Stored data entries
------------------------

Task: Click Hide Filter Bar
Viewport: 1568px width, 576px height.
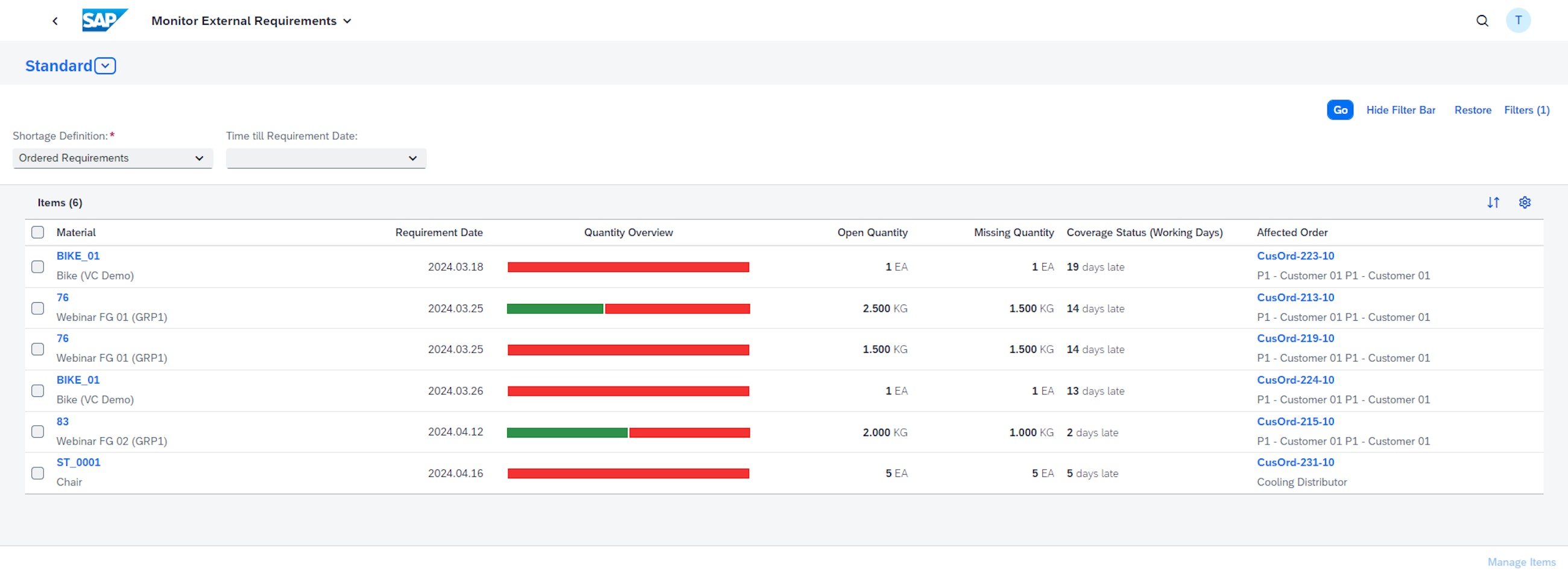Action: tap(1400, 110)
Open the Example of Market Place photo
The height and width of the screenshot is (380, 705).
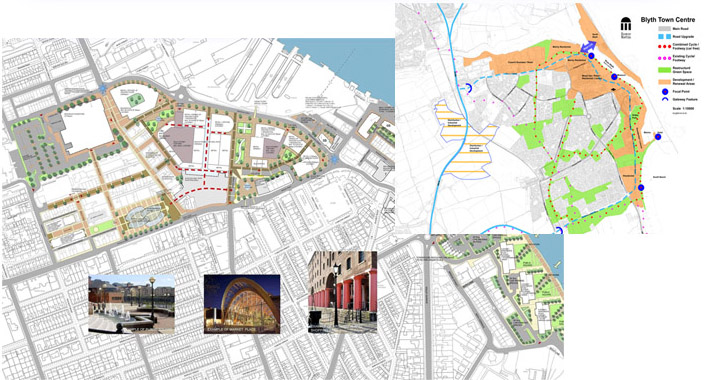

------------------------

**WHAT THE EXERCISE ASKS**
Every line from the one containing "Open the Example of Market Place photo" to the final line of the records must be transcribed exactly, both ends included, with the pictures left out.

**YOUR RESPONSE**
Open the Example of Market Place photo
The height and width of the screenshot is (380, 705).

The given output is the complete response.